ADR-003: Asset Lock Row Structure

Status Date Implementation
Accepted 2026-05-17 Implemented in active asset-lock schema v1 as of 0.1.0.

Context

assets.lock.parquet is the package asset-lock table. One row names one STAC Asset location and stores the facts needed to write STAC hrefs back out, move the asset, and validate the asset later.

The schema must stay stable when a package moves between local directories, object stores, and OCI registries.

A single href string is convenient for display, but it mixes several things together: store type, bucket or container, object key, endpoint, and sometimes credentials or signed query parameters. That makes validation and relocation harder.

Decision

Use flat, structured asset-lock rows. Each row has:

  • identity fields;
  • location fields;
  • nullable object facts.

Nullable means a column can be empty when an operation cannot know that fact. The physical schema stays the same across operations, but each operation only fills the facts it can observe.

Required identity fields:

item_id
asset_key

Location fields:

store_type
store_container
store_endpoint_url
key

store_type uses obstore storage type names: file, s3, gs, az, http, or https. These names describe the kind of storage. They are not rclone remote names or config section names.

store_endpoint_url may record the service endpoint needed to make S3-compatible bucket/key locations unambiguous. Credentials and runtime auth configuration stay outside assets.lock.parquet.

Current object facts that can be carried between stores:

size_bytes
etag
last_modified

asset-lock derive --no-probe-metadata normally fills only size_bytes, and only when STAC file:size is present. Default metadata probing and relocation operations can fill object facts such as ETag and last modified time when the storage service reports them.
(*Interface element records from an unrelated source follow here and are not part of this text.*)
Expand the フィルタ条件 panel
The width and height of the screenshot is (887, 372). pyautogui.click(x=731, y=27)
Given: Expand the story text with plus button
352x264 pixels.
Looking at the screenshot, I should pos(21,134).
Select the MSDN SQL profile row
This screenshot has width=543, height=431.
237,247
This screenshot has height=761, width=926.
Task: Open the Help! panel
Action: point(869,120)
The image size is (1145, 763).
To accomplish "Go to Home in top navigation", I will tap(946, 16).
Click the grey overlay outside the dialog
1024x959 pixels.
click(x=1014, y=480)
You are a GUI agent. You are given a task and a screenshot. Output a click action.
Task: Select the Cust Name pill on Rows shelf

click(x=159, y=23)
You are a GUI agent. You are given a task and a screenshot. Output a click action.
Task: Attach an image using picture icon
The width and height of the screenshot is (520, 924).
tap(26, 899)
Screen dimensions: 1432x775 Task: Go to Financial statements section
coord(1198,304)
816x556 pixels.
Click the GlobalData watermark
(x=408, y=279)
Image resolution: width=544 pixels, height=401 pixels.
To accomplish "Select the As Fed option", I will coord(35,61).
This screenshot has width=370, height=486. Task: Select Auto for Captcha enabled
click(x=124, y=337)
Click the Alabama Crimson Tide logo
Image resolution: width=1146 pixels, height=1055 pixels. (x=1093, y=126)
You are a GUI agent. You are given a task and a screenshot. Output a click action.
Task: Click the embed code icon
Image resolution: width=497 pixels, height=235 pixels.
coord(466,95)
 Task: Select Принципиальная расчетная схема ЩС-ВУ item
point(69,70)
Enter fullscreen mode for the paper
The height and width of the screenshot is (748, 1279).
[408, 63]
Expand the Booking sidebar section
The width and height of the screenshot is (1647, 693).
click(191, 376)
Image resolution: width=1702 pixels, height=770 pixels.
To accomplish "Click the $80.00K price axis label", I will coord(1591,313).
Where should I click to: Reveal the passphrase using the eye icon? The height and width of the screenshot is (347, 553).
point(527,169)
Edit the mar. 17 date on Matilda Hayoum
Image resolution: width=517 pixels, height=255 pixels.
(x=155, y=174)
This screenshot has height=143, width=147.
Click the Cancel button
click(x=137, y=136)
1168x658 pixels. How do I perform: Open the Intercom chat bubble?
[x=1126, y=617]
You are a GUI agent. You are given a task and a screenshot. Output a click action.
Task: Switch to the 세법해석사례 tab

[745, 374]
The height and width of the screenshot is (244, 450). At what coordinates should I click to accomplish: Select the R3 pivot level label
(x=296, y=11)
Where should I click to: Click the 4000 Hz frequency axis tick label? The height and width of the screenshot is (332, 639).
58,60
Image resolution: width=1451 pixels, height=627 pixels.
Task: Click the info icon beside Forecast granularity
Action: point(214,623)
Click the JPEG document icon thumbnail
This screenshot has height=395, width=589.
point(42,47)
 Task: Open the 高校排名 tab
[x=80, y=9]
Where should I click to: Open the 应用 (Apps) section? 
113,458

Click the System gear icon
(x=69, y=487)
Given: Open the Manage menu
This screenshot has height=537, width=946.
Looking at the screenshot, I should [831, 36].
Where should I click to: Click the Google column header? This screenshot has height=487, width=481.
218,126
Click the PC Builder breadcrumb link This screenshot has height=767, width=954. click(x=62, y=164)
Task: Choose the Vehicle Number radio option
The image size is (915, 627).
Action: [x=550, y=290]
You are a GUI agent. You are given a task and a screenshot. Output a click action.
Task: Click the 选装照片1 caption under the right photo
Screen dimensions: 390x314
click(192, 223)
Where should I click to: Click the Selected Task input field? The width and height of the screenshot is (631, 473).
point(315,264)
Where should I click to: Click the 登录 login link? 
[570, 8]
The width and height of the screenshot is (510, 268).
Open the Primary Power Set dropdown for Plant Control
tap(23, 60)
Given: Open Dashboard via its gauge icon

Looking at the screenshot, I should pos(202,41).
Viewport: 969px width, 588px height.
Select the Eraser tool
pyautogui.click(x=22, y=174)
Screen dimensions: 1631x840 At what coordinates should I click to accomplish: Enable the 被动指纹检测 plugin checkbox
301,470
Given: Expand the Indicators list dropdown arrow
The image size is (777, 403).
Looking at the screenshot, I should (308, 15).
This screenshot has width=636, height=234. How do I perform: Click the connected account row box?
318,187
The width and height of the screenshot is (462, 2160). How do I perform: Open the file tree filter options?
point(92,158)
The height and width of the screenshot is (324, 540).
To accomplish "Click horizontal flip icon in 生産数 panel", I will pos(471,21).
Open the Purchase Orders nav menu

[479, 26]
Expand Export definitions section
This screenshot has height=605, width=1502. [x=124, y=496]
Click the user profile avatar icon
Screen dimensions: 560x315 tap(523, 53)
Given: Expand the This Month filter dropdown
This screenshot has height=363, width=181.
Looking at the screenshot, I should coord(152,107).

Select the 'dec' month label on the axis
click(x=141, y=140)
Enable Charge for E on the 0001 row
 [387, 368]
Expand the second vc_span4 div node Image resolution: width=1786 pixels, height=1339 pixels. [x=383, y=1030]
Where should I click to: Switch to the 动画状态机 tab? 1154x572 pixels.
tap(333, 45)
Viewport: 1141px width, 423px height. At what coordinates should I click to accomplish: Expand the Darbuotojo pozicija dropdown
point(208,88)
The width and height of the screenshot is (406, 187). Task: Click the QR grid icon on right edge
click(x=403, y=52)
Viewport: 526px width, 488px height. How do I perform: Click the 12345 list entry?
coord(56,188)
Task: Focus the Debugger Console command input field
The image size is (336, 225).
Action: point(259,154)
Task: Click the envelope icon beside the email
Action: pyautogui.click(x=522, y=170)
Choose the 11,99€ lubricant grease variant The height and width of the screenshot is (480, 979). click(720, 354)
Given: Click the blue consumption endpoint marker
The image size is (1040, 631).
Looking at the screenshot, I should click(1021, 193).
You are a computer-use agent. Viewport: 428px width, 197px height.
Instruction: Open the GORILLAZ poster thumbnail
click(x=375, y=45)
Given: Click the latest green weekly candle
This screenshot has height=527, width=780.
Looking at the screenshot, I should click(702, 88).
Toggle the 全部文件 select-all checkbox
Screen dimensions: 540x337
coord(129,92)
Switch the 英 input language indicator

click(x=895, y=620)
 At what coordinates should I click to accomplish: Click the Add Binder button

Do not store a main href column. Rebuild hrefs from store_type, store_container, store_endpoint_url, and key when projecting back to STAC or when calling current object-store APIs.

This ADR defines the active row structure only. Draft checksum rules for file_checksum are covered separately in ADR-004.

Alternatives Considered

  • Keep only href: Simple to display, but hard to check and move because storage type, container, key, endpoint, and possible query secrets are mixed together.
  • Use rclone remote names: Familiar to some users, but it would tie a package to local runtime configuration. A package should describe the object location without depending on a user's rclone config.
  • Store validation results in the row: Easy to read later, but validation results are observations at one time. The lock should store facts about the expected object, not the result of a past command.

Consequences

The lock format is easier to validate and relocate because the storage fields are explicit. It also avoids tying the package to rclone-style config or remote names.

Existing STAC hrefs are still accepted at package boundaries and normalized into the structured fields.

Commands that need a display href or STAC href must rebuild it from the structured fields.